● **EXERCISE AIM**
Render the listing below as a JSON list of strings, one string per line, skipping blank lines and leaving out the pictures.

● **TASK MATERIAL**
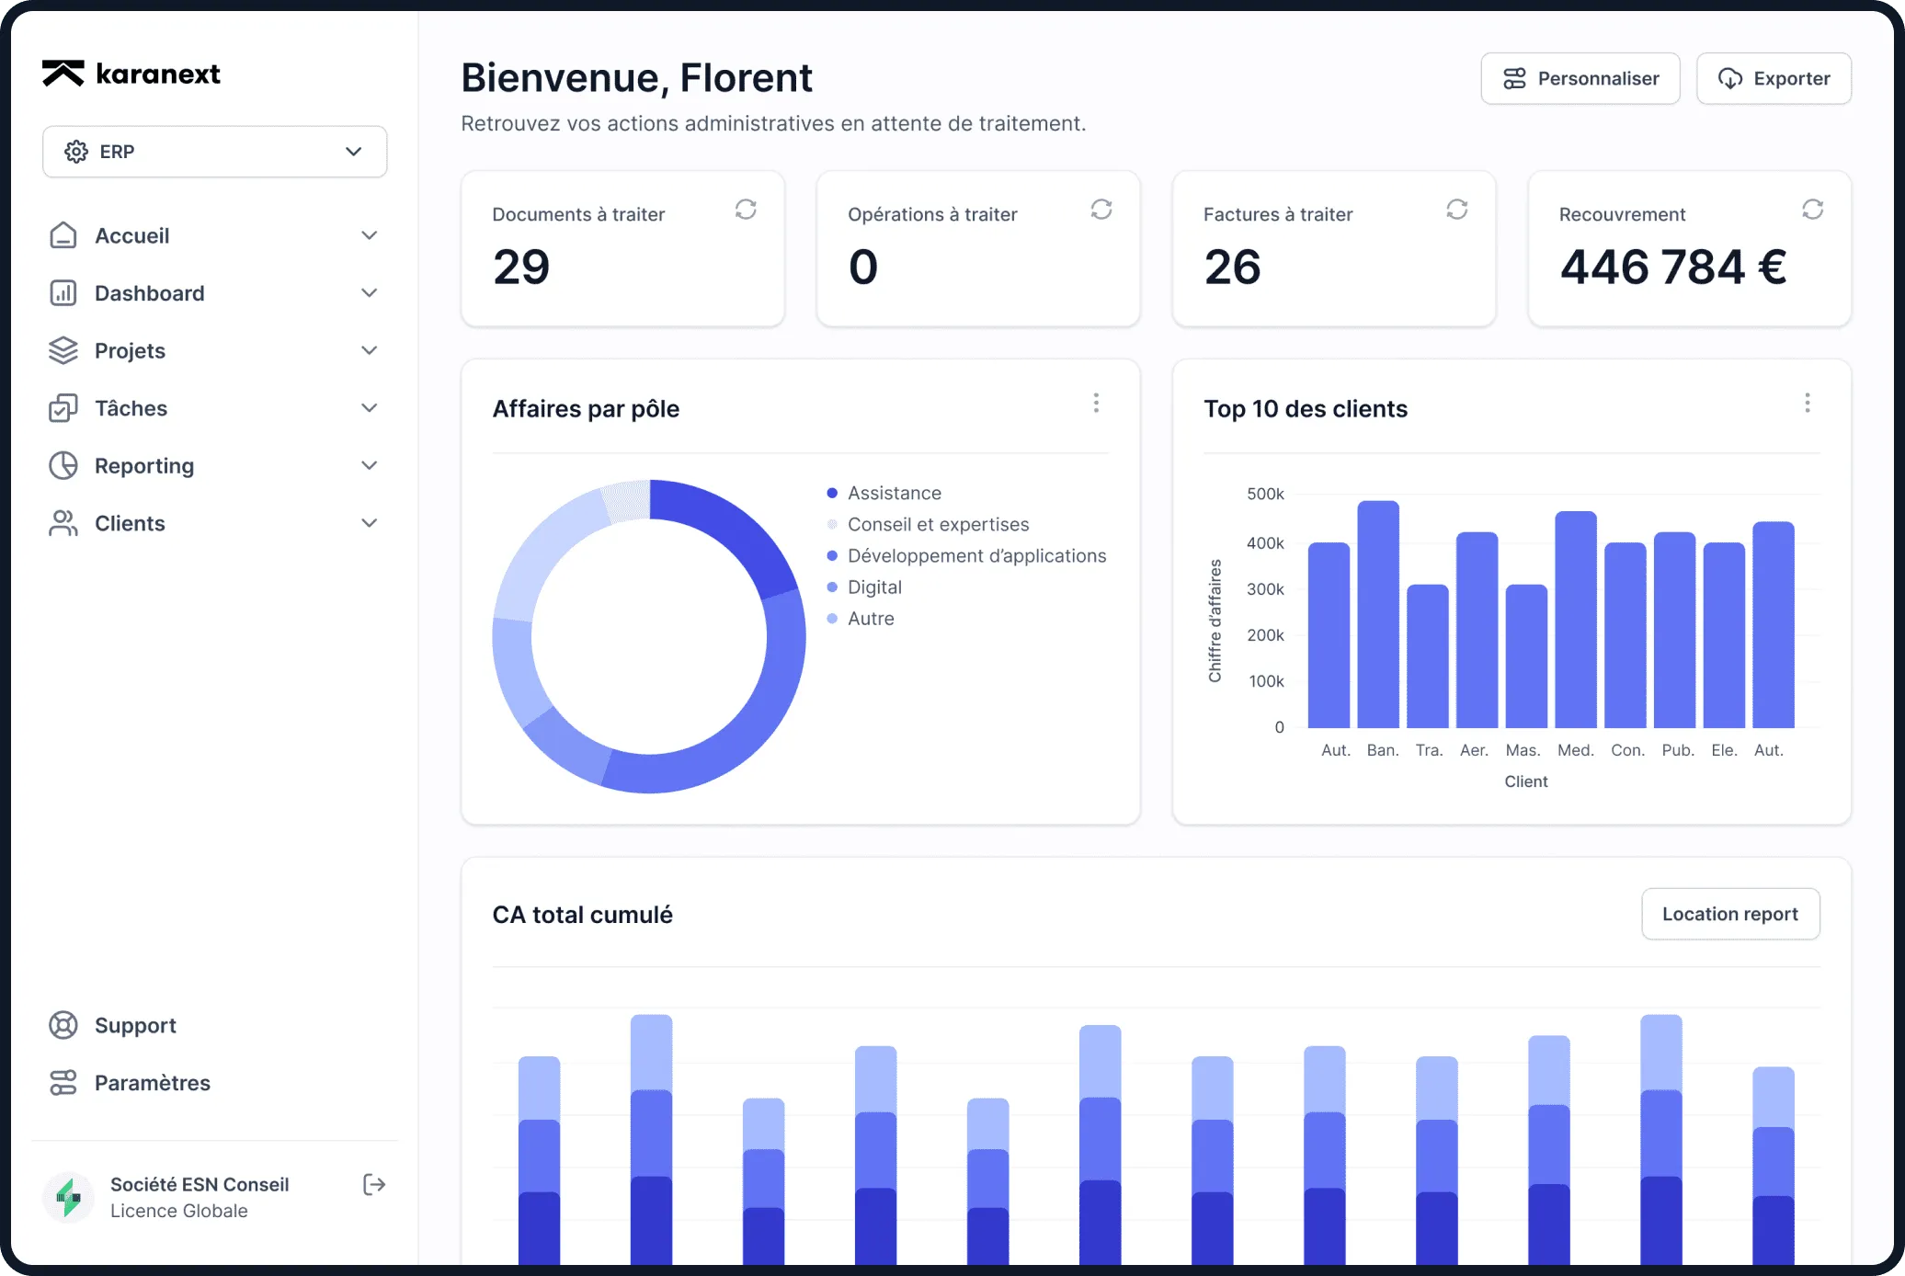
Task: Toggle the Digital legend entry
Action: [874, 587]
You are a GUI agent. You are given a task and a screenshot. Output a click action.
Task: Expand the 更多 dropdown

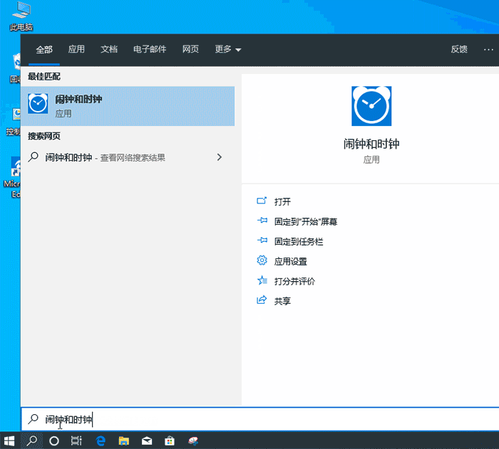point(227,49)

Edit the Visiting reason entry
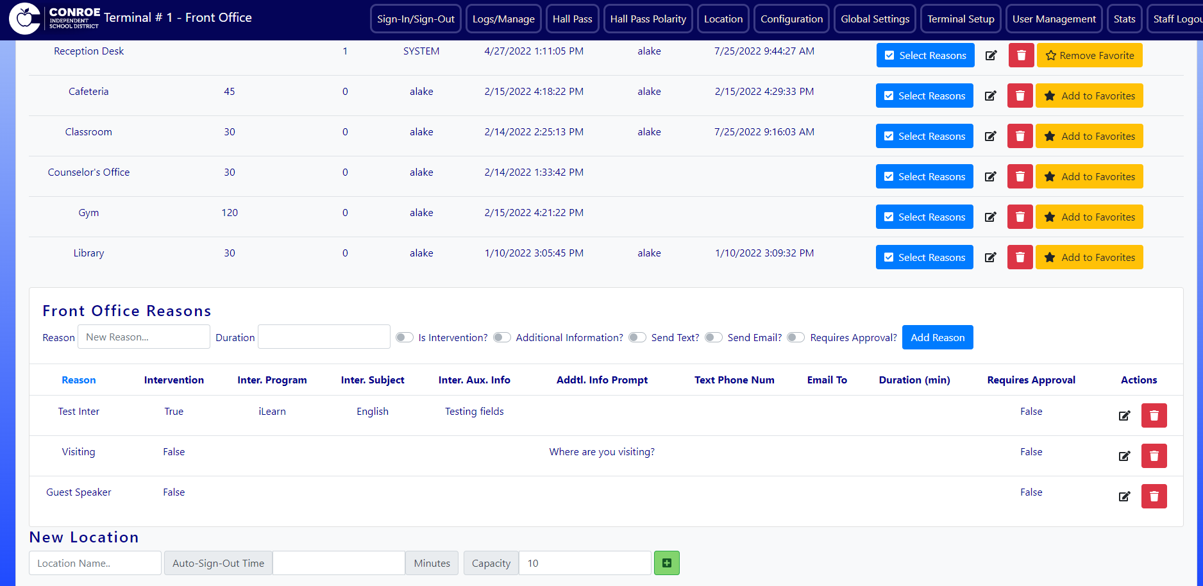tap(1124, 456)
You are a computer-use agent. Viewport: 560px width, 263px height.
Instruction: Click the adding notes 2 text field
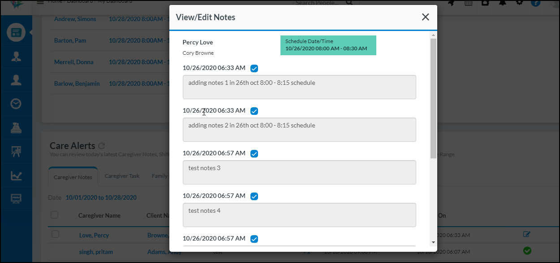[x=299, y=130]
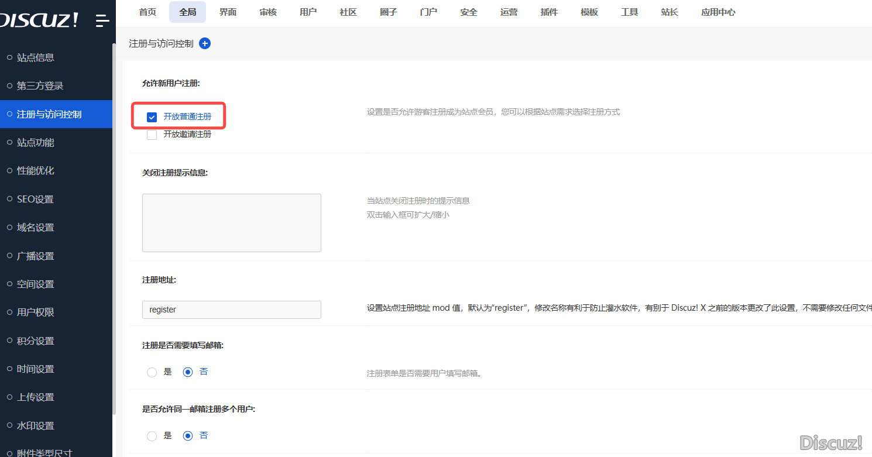The height and width of the screenshot is (457, 872).
Task: Click the blue plus icon beside 注册与访问控制
Action: (x=205, y=43)
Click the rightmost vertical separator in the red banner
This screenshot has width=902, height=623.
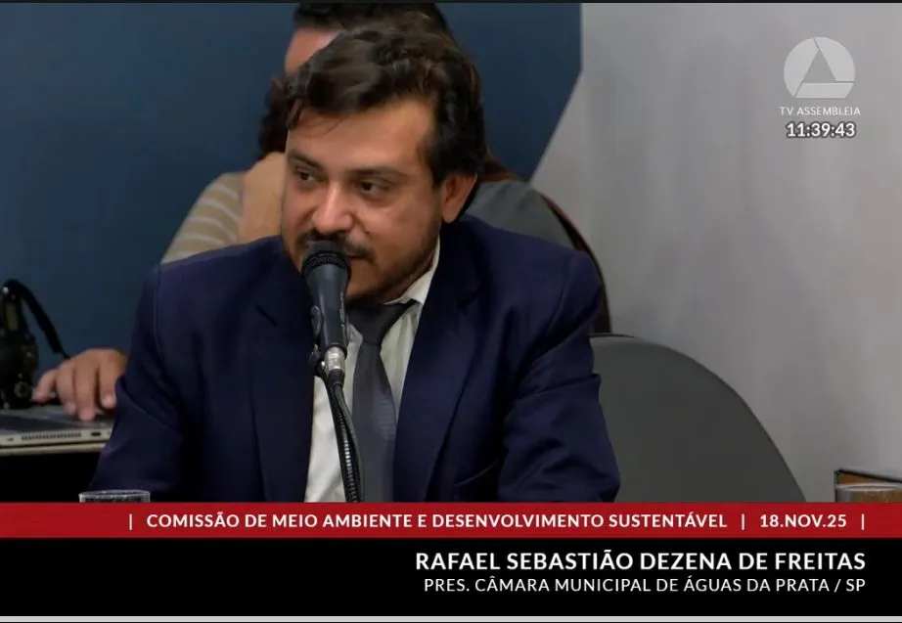pos(862,520)
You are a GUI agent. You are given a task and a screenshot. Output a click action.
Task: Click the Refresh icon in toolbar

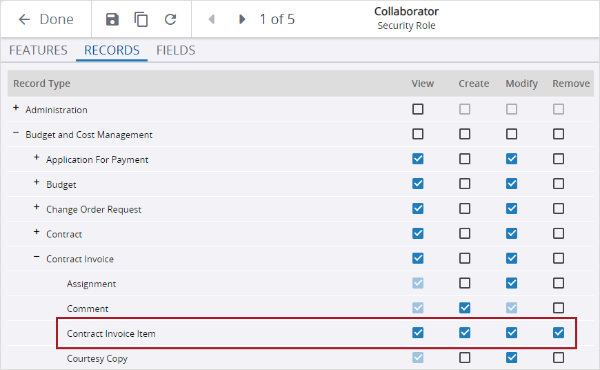170,19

● **TASK RESULT**
[
  "Task: Toggle the Digital legend entry",
  "Action: [874, 587]",
  "You are a GUI agent. You are given a task and a screenshot. Output a click action.",
  "Task: Expand the 更多 dropdown",
  "point(227,49)",
  "Edit the Visiting reason entry",
  "tap(1124, 456)",
  "You are a computer-use agent. Viewport: 560px width, 263px height.",
  "Instruction: Click the adding notes 2 text field",
  "[x=299, y=130]",
  "The height and width of the screenshot is (457, 872).",
  "Task: Click the blue plus icon beside 注册与访问控制",
  "Action: (x=205, y=43)",
  "Click the rightmost vertical separator in the red banner",
  "This screenshot has width=902, height=623.",
  "pos(862,520)",
  "You are a GUI agent. You are given a task and a screenshot. Output a click action.",
  "Task: Click the Refresh icon in toolbar",
  "170,19"
]